» WHAT TO PRODUCE
Could you please output all of the data exactly, without the images?

------------

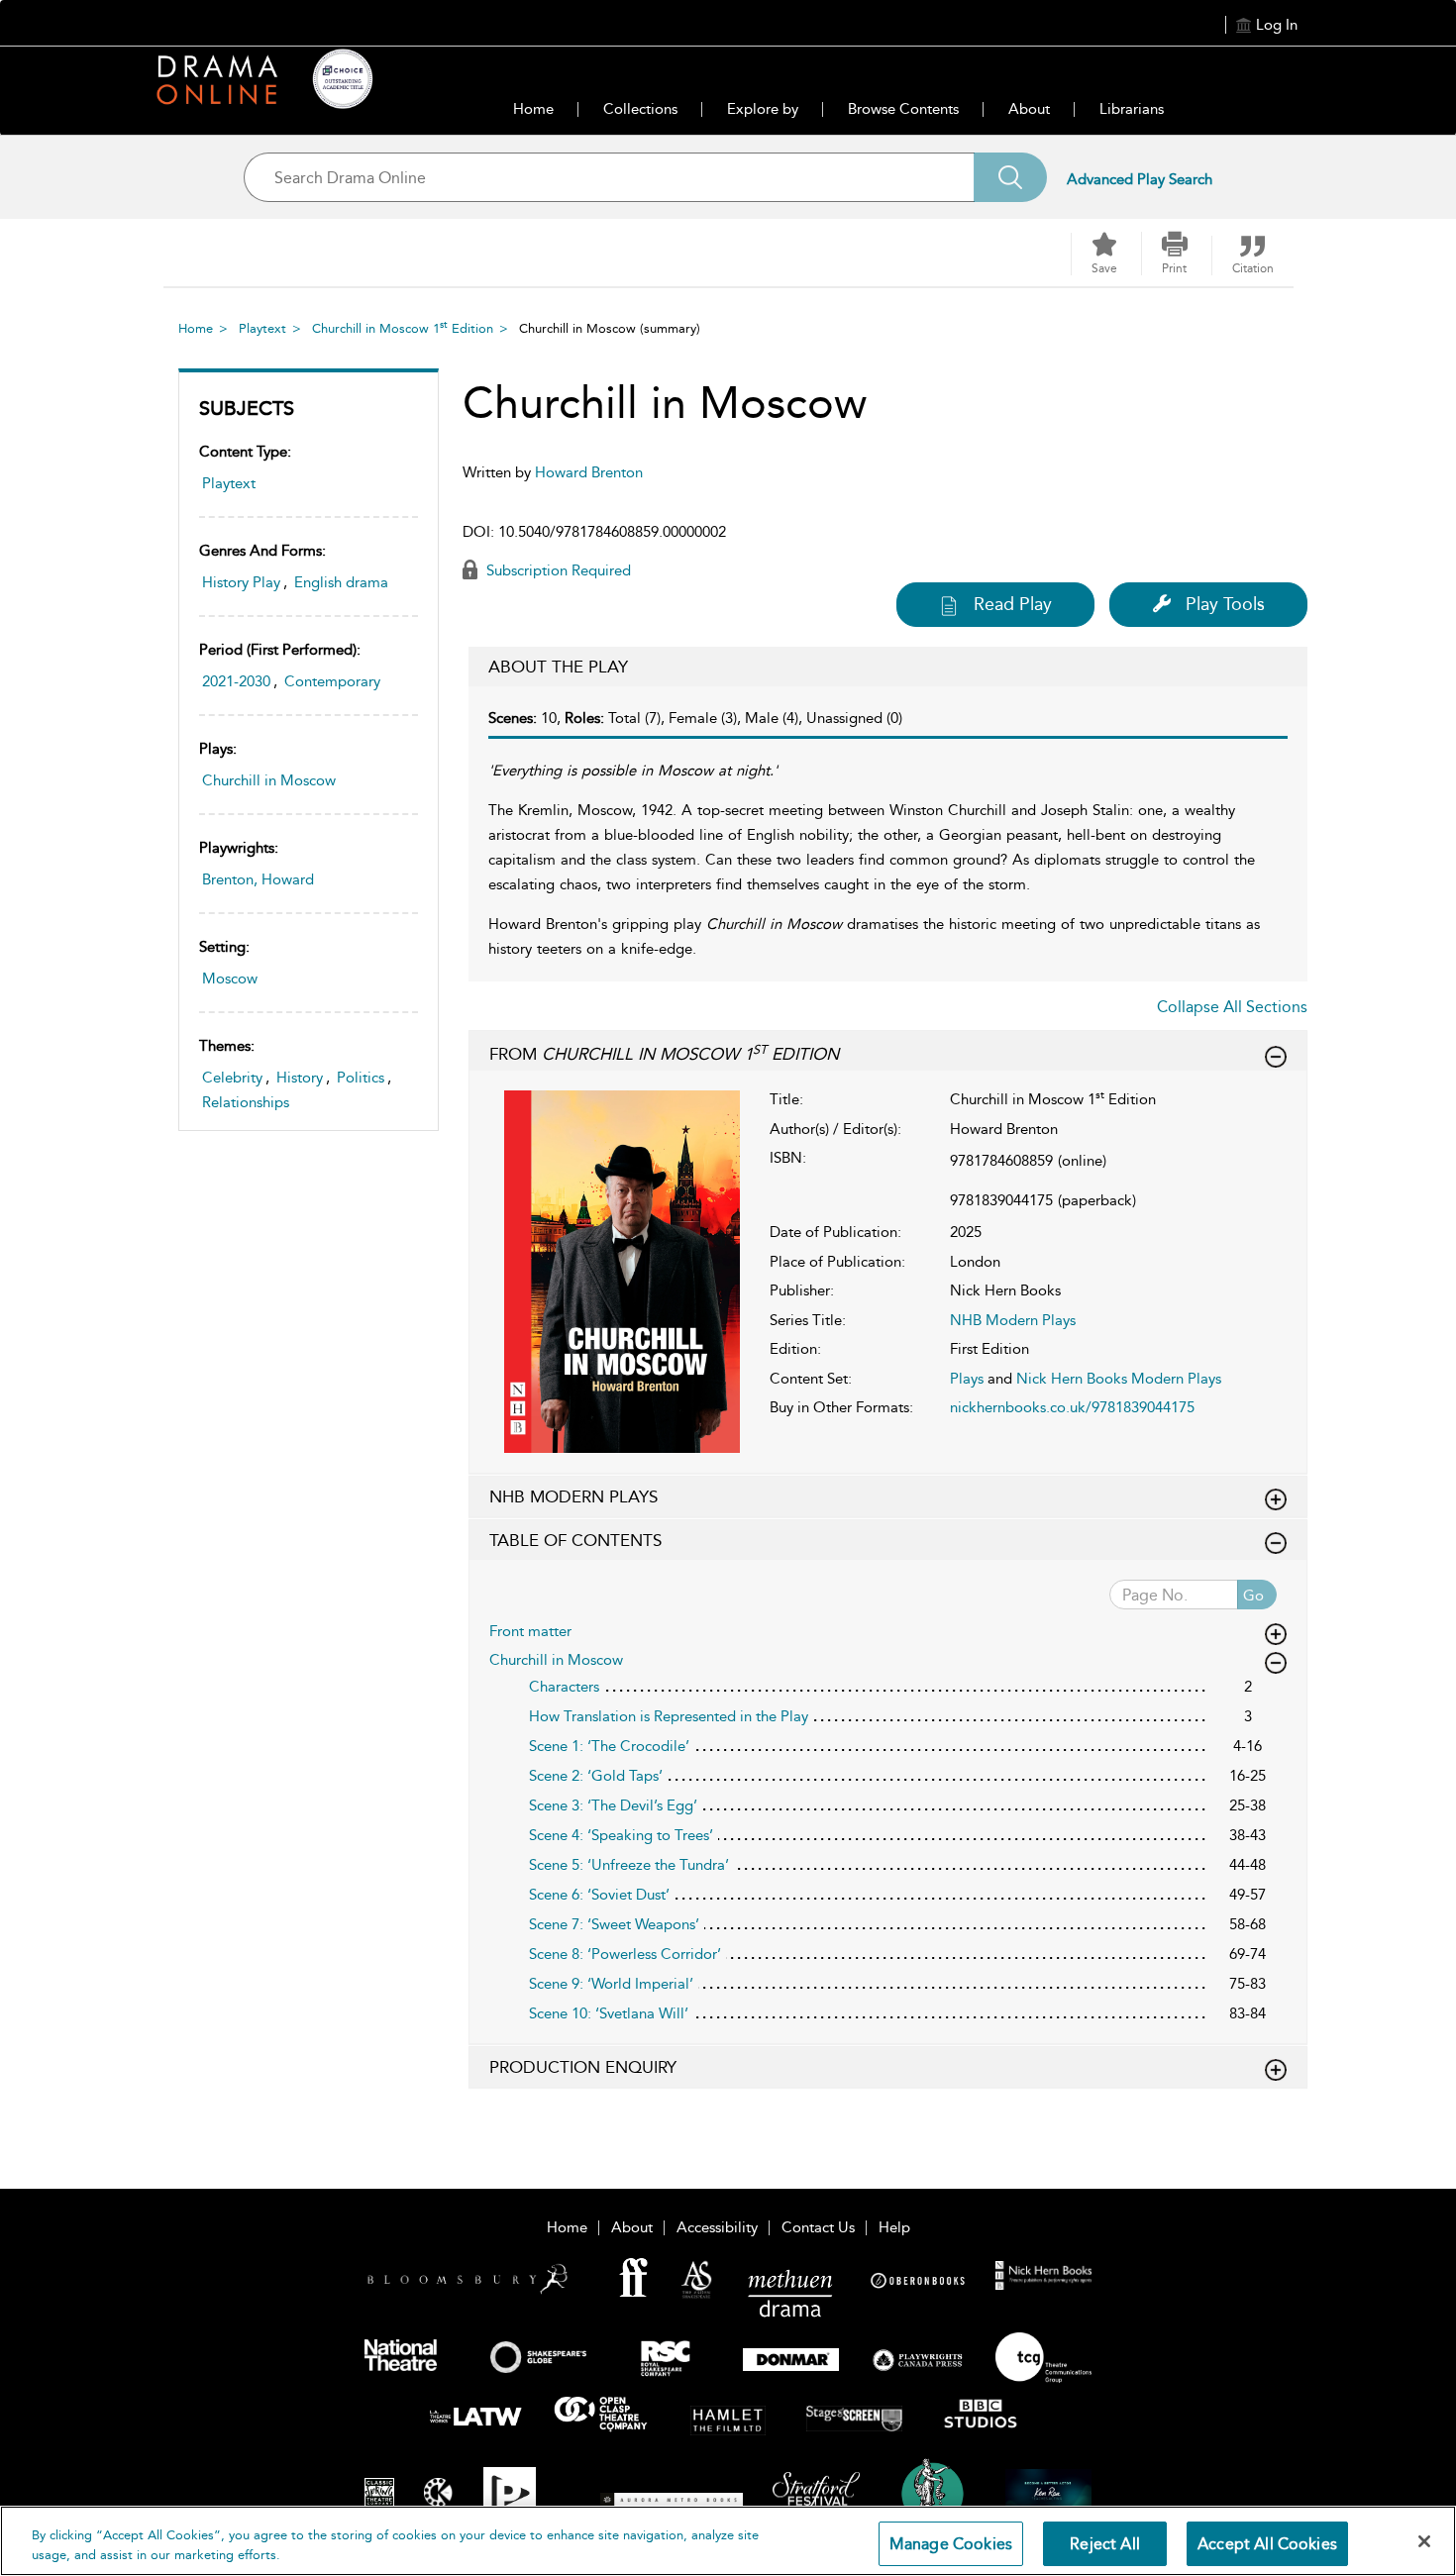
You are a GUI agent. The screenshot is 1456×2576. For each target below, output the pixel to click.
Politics (360, 1077)
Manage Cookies (950, 2543)
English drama (341, 582)
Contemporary (332, 681)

------------

» YOUR RESPONSE
You are a GUI agent. The screenshot is 1456×2576. For each target below, output the pixel to click.
Politics (360, 1077)
Manage Cookies (950, 2543)
English drama (341, 582)
Contemporary (332, 681)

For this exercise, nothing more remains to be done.